Yes, Wisconsin law applies to the Plan's subrogation claim against Drinkwater, requiring him to be made whole before the Plan is entitled to recover for medical expenses. The court determined that Wisconsin's deeply rooted made-whole doctrine, based on the equitable nature of subrogation, trumps express contract provisions to the contrary. Although parties may contract for choice of law, this freedom is qualified by important public policies of a state whose law would otherwise be applicable. The court found that this case, involving subrogation against a tort recovery, is not purely a contract case but a hybrid of tort and contract, especially since Drinkwater had no opportunity to bargain over the Plan's terms. Applying Wisconsin's choice-of-law framework, the court weighed five choice-influencing factors: (1) predictability of results (points to Wisconsin law, as the Plan is better able to adjust to varied laws than individual insureds), (2) maintenance of interstate order (neutral, as both states have interests), (3) simplification of the judicial task (points to Wisconsin law, as Iowa law also requires complex mini-trials), (4) advancement of the forum's governmental interests (points strongly to Wisconsin law, which has a strong interest in fully compensating its resident tort victims), and (5) application of the better rule of law (points to Wisconsin law, as Iowa's approach could leave severely injured parties with no net recovery). All factors either favored or were neutral regarding the application of Wisconsin law, leading the court to conclude that Drinkwater must be made whole before the Plan could seek subrogation.

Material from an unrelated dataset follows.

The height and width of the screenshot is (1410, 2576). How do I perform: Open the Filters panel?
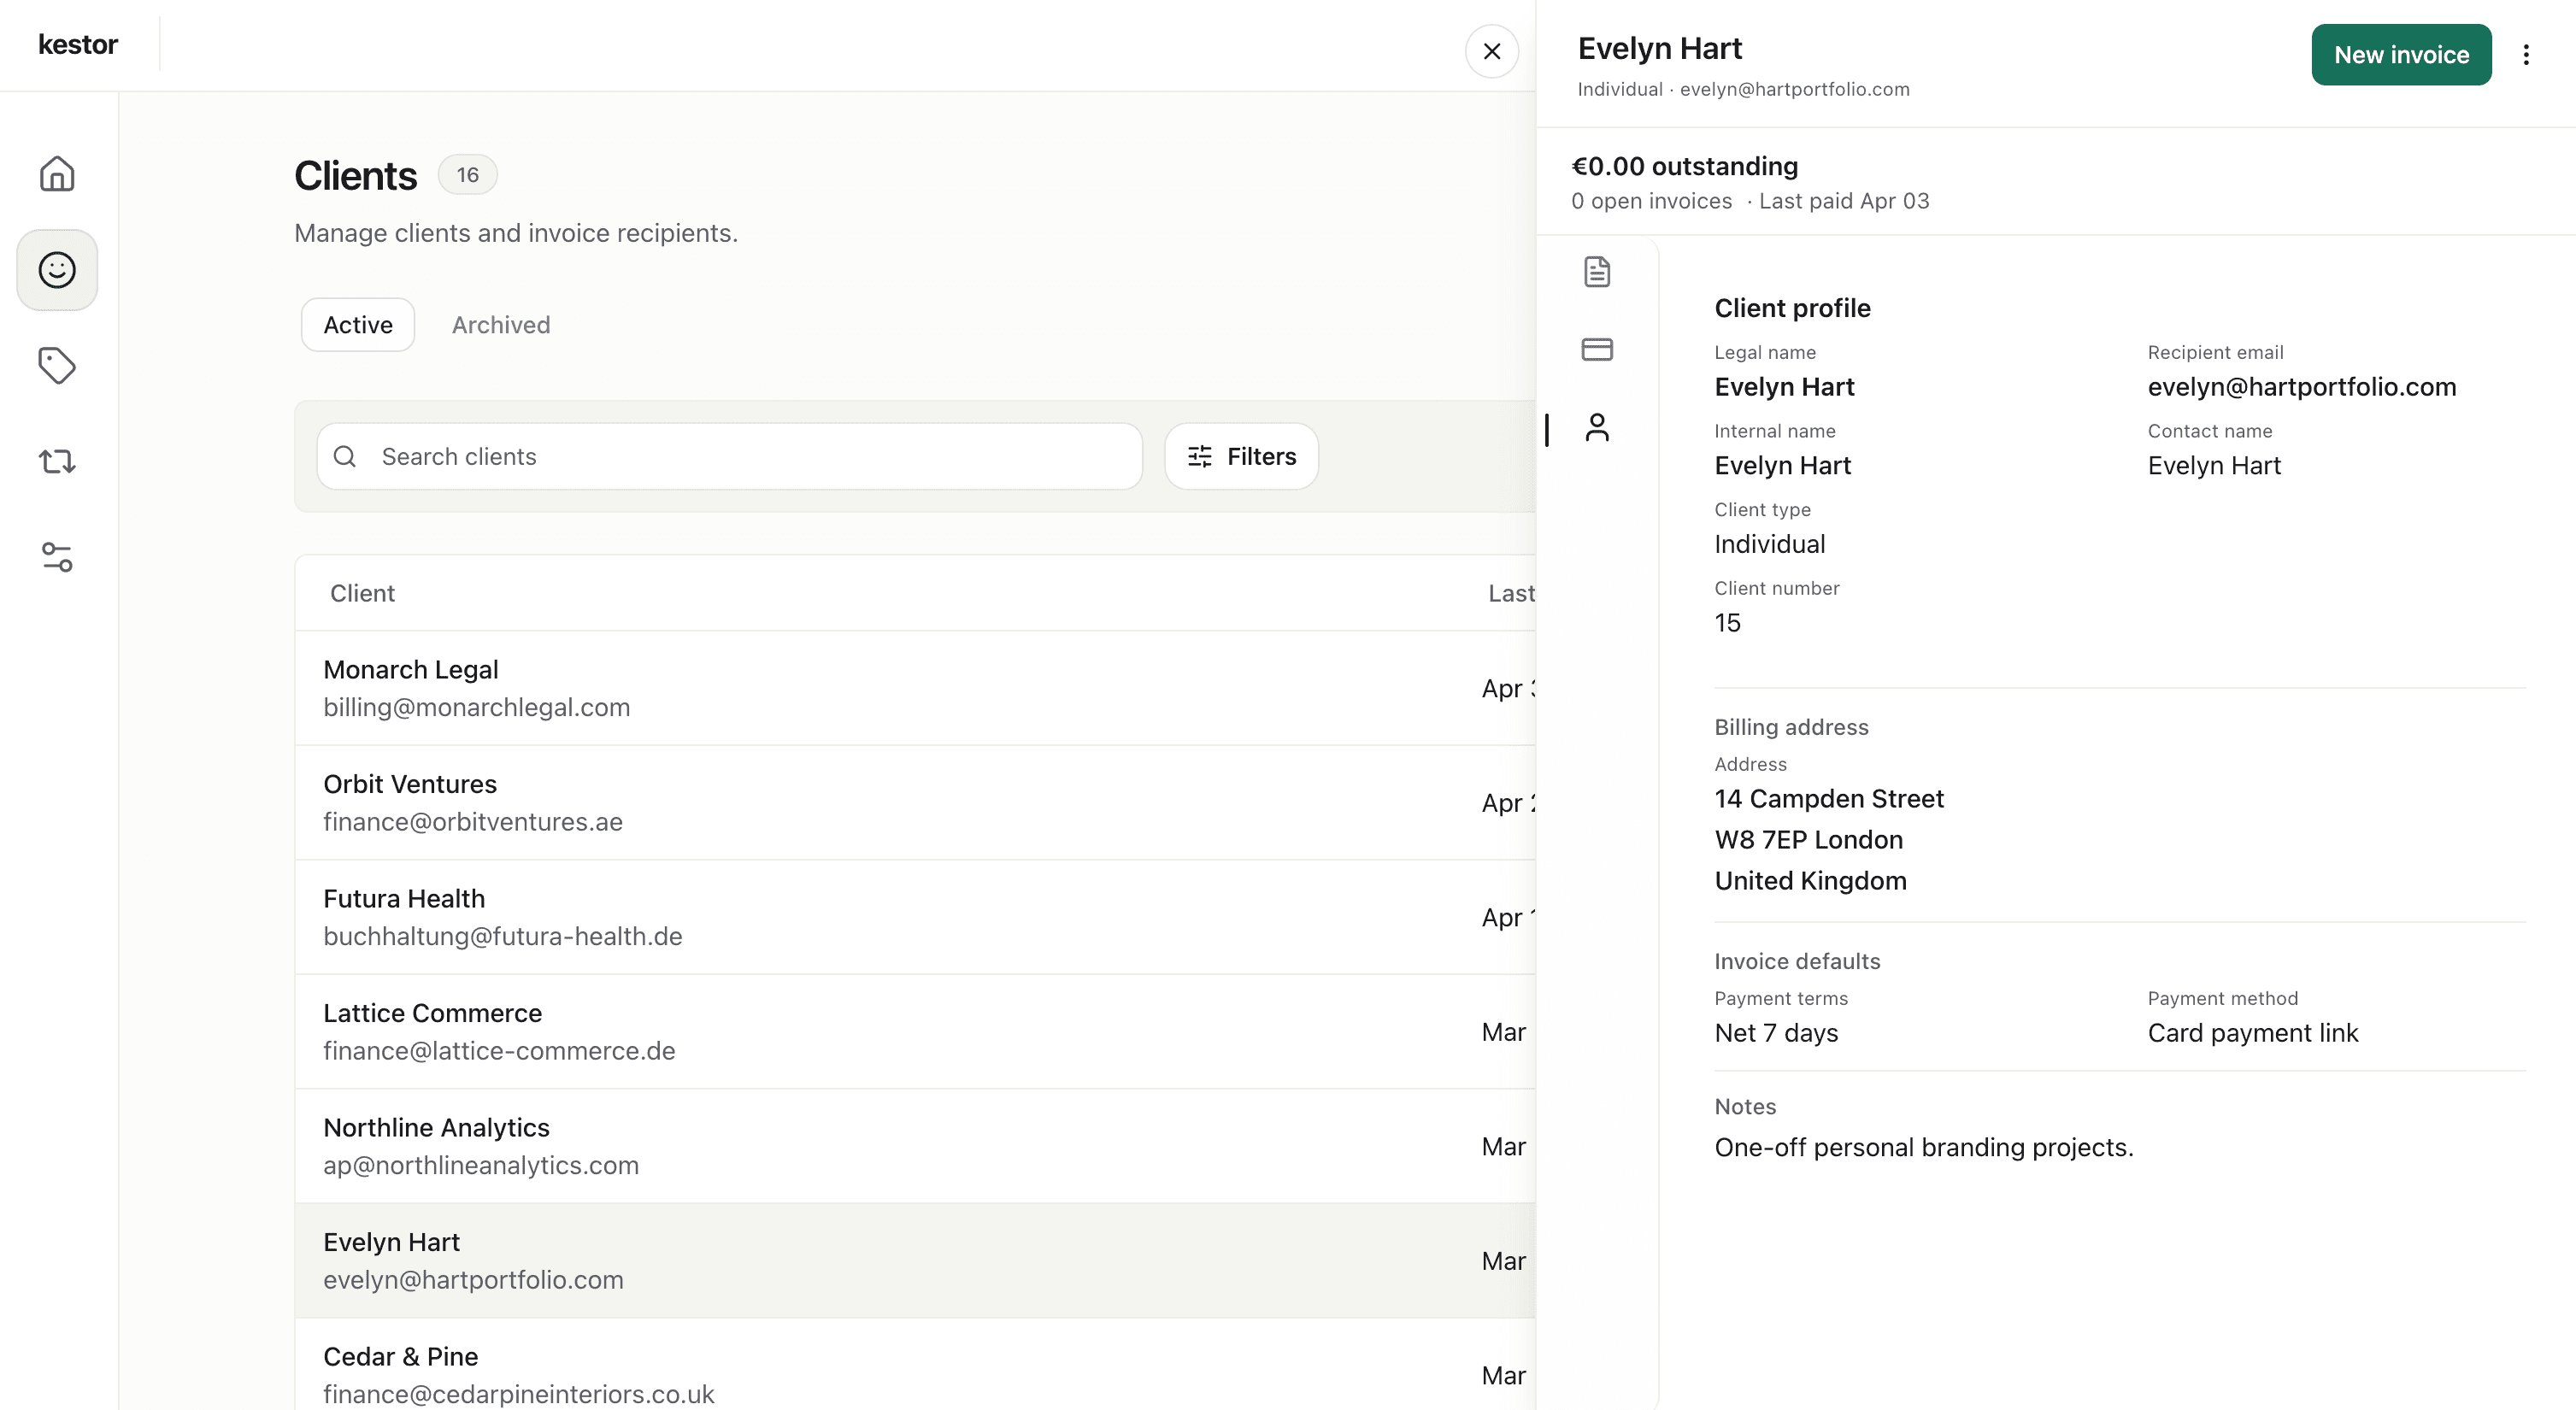tap(1241, 456)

Dissenting - David T. Prosser, J.

No, the contractual provision designating Iowa law should govern the Plan's subrogation claim because the parties explicitly agreed to it. Justice Prosser agrees that the made-whole doctrine is a good policy but emphasizes that other jurisdictions, like Iowa and Illinois, do not recognize it. He argues that respecting the contractual choice-of-law clause promotes predictability in consensual arrangements, which is a crucial choice-influencing factor. The dissent notes that the Plan was an Iowa entity, the employer was in Iowa, and employees could come from multiple states with differing subrogation laws. Applying Wisconsin law here could create inconsistencies for co-workers, potentially impact health care costs for employers, and discourage Wisconsin residents from working for out-of-state companies. He also questioned the significance of some facts relied upon by the majority, such as the tortfeasor's residency. The dissent expresses concern that the majority's decision introduces uncertainty regarding which law will apply in similar future scenarios involving out-of-state residents or accidents occurring outside Wisconsin.



Analysis:

This case significantly reaffirms the robust nature of Wisconsin's made-whole doctrine, establishing it as a fundamental public policy capable of overriding express contractual choice-of-law provisions, particularly where there is unequal bargaining power. It provides a detailed application of Wisconsin's modern choice-of-law framework in the complex intersection of tort and contract law, offering guidance for disputes involving multi-state insurance plans. The decision underscores a state's prerogative to prioritize the protection and full compensation of its residents who are tort victims, even when that conflicts with contractual agreements drafted under different state laws, thereby impacting how out-of-state insurers must navigate state-specific public policies.